JUNEAU — Alaska Gov. Mike Dunleavy added a spending bill to the agenda of the ongoing legislative special session, meeting the demands of lawmakers who said they were unlikely to continue work without it.
Dunleavy has asked the special session to consider a new formula for paying Permanent Fund dividends starting after next year’s elections, but many legislators — principally Democrats — said they were unwilling to consider a change unless they were given the ability to also revise this year’s budget, including the 2021 dividend.
“If there’s no appropriation bill, I think we’re gone,” said Rep. Adam Wool, D-Fairbanks.
Wool and others said that without Thursday’s change, legislators were likely to go home. They might run out the 30-day session with a series of procedural meetings or simply end it early, said Rep. Matt Claman, D-Anchorage.
That’s less likely now.
Senate President Peter Micciche, R-Soldotna, and Senate Minority Leader Tom Begich, D-Anchorage, issued a joint statement Thursday evening praising the governor’s action.
“I appreciate Gov. Dunleavy’s willingness to be flexible and work with the Legislature for the benefit of Alaskans,” Micciche said in a written statement, adding that he hopes the change will build momentum toward a long-term change to the dividend payment formula.

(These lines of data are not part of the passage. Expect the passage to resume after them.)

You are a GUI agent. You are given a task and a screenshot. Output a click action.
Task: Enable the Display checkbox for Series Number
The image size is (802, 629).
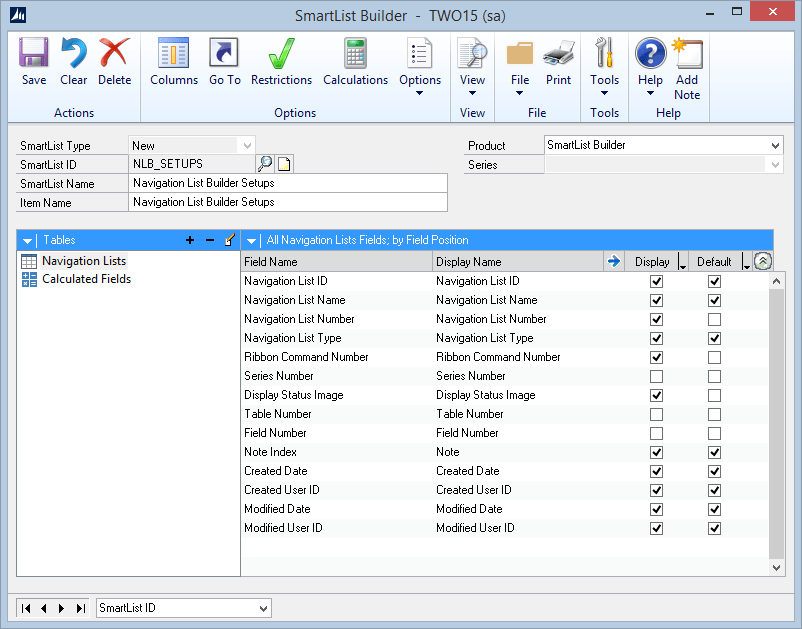pos(656,376)
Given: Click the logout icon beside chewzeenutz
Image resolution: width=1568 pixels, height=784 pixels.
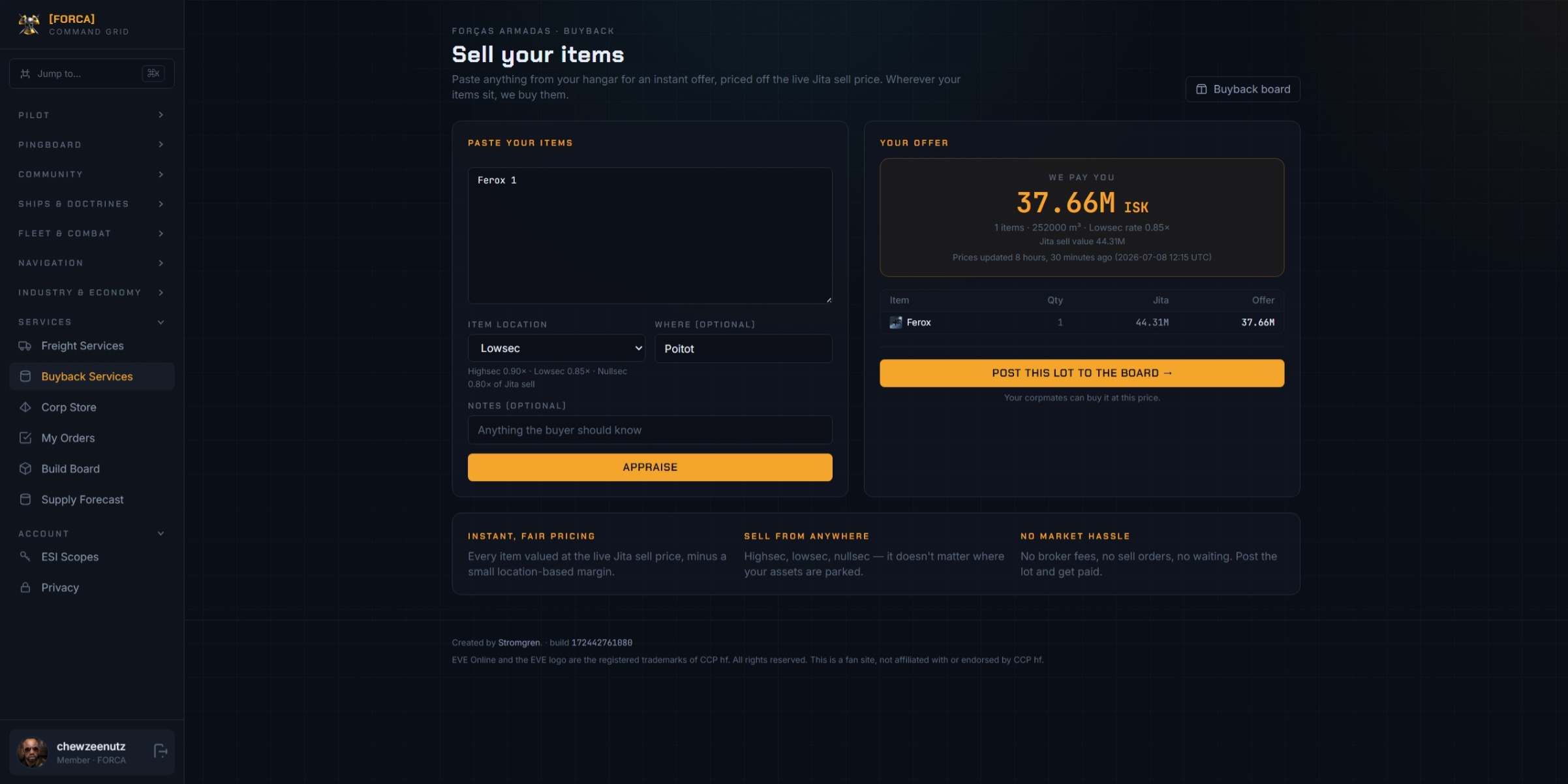Looking at the screenshot, I should [x=160, y=751].
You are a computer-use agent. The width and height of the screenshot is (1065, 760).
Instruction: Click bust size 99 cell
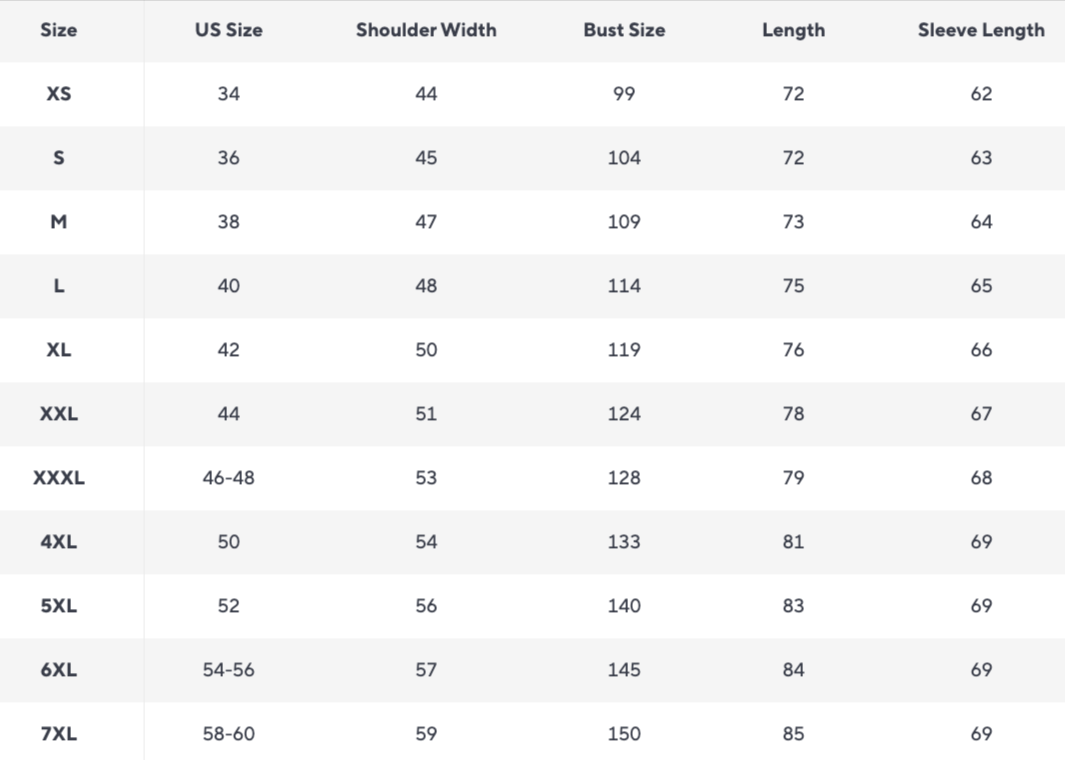(x=624, y=94)
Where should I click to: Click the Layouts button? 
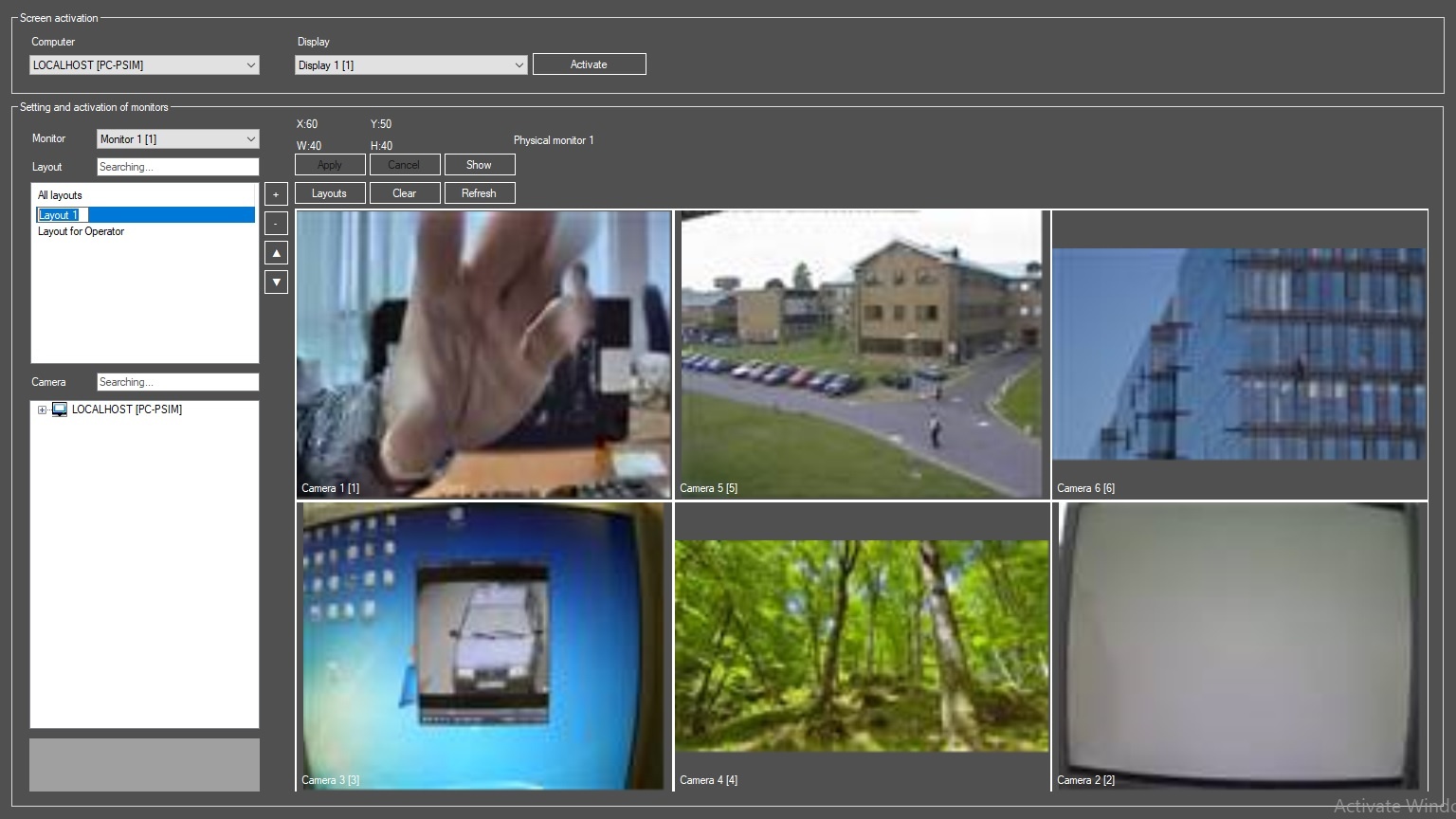click(x=329, y=193)
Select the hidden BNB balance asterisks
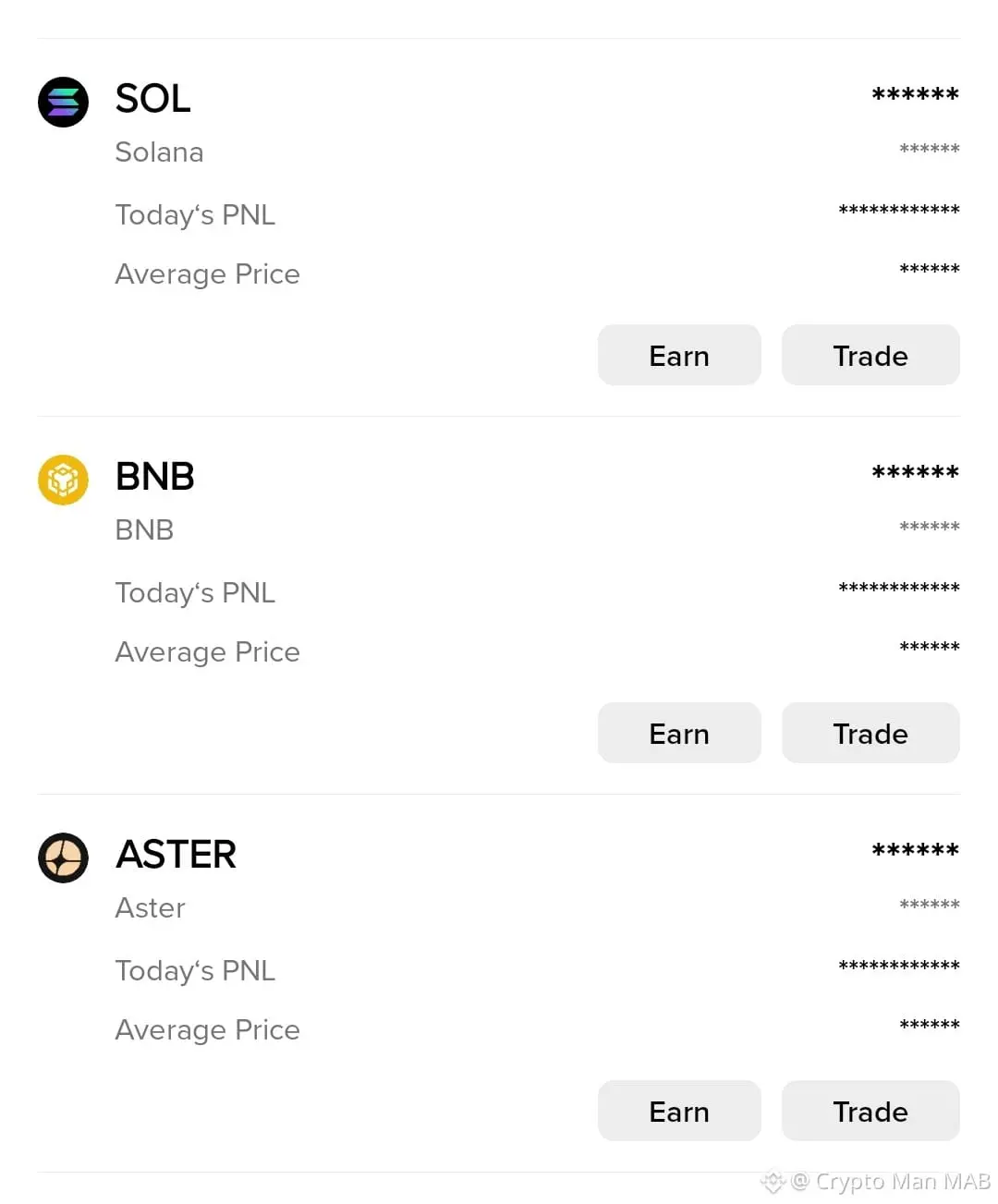 point(915,472)
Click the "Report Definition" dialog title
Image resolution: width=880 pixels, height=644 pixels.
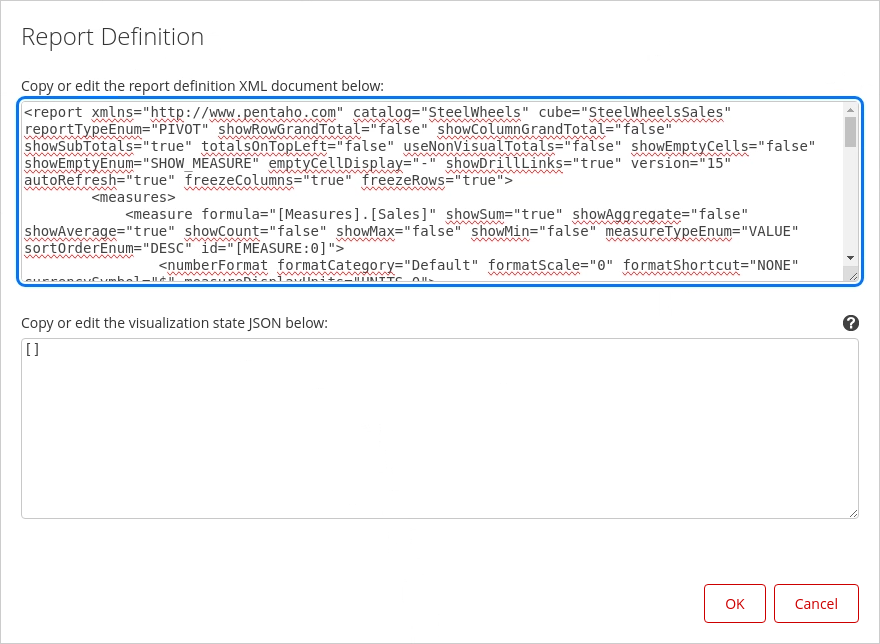113,38
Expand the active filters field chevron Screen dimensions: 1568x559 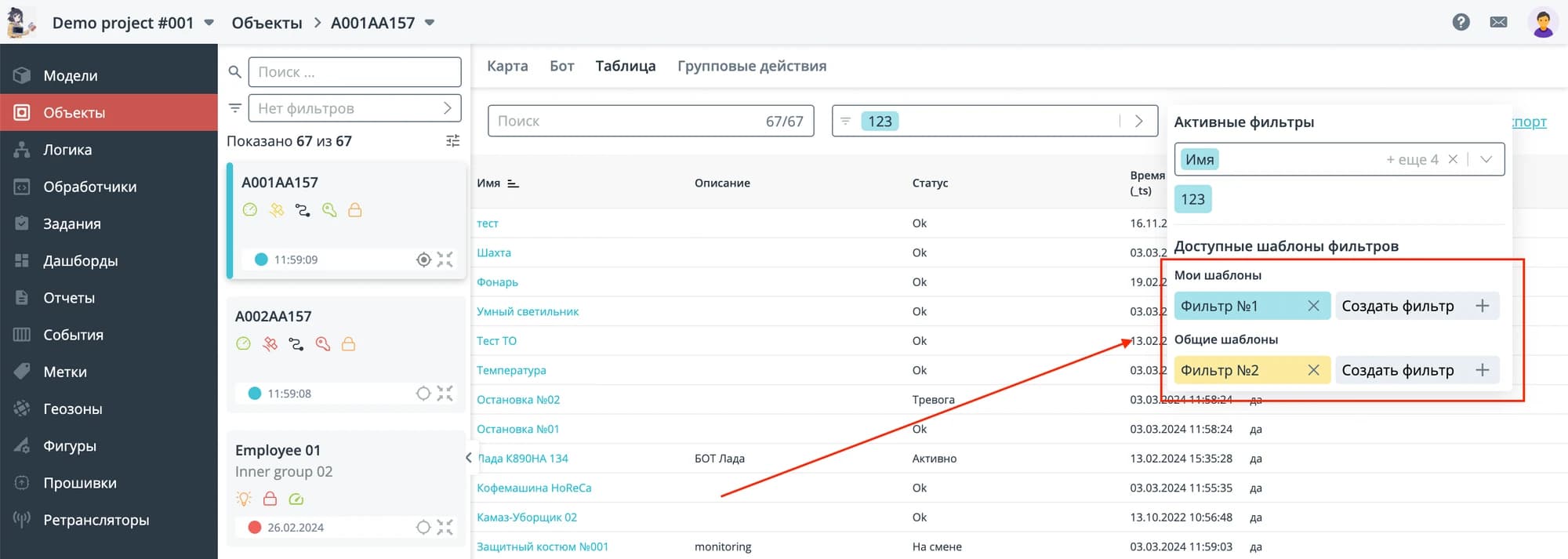[x=1486, y=159]
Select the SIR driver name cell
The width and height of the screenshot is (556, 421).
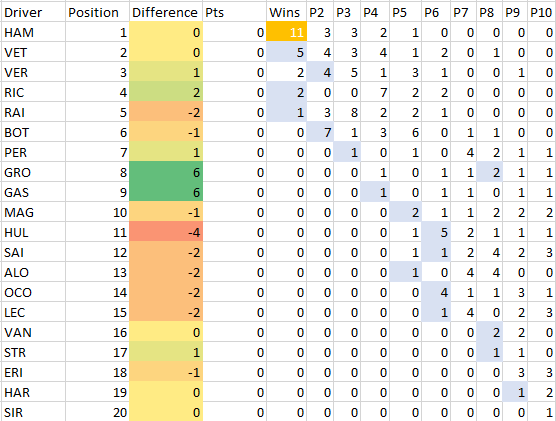(x=33, y=412)
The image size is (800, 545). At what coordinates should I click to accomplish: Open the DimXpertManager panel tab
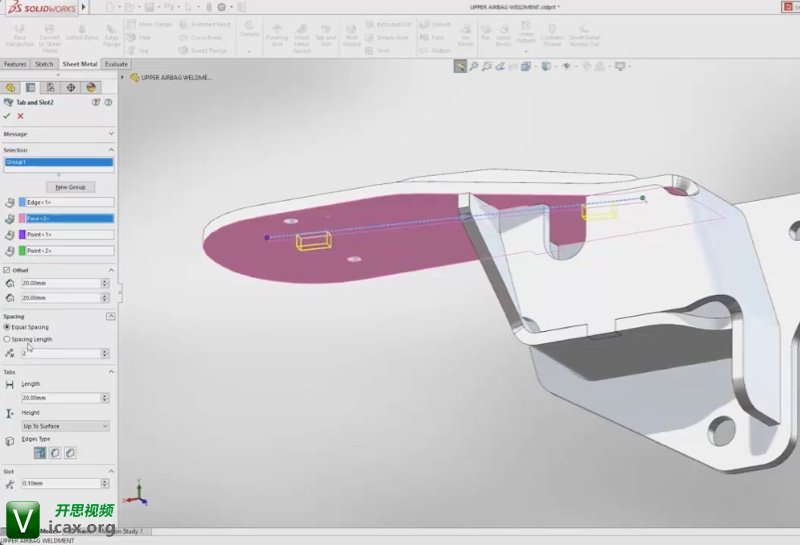coord(69,88)
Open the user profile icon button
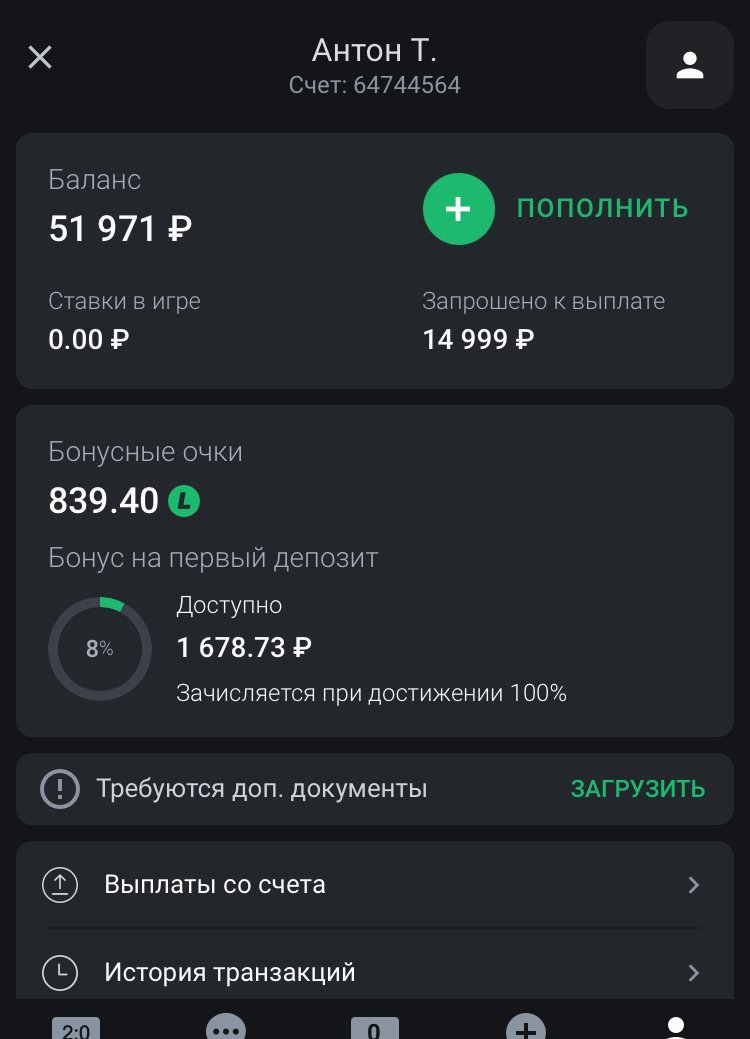The width and height of the screenshot is (750, 1039). (x=689, y=65)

Thursday’s change doesn’t directly deal with a new formula, which likely requires voter approval.
Instead, it allows the Legislature to reconsider this year’s dividend and other issues.
Dunleavy vetoed the 2021 dividend to encourage work on a new formula. He had originally said that consideration of this year’s dividend would come after passage of the new formula, but the first four days of the special session passed without a single hearing.
In addition, legislative disagreements this spring resulted in the de-funding of some programs.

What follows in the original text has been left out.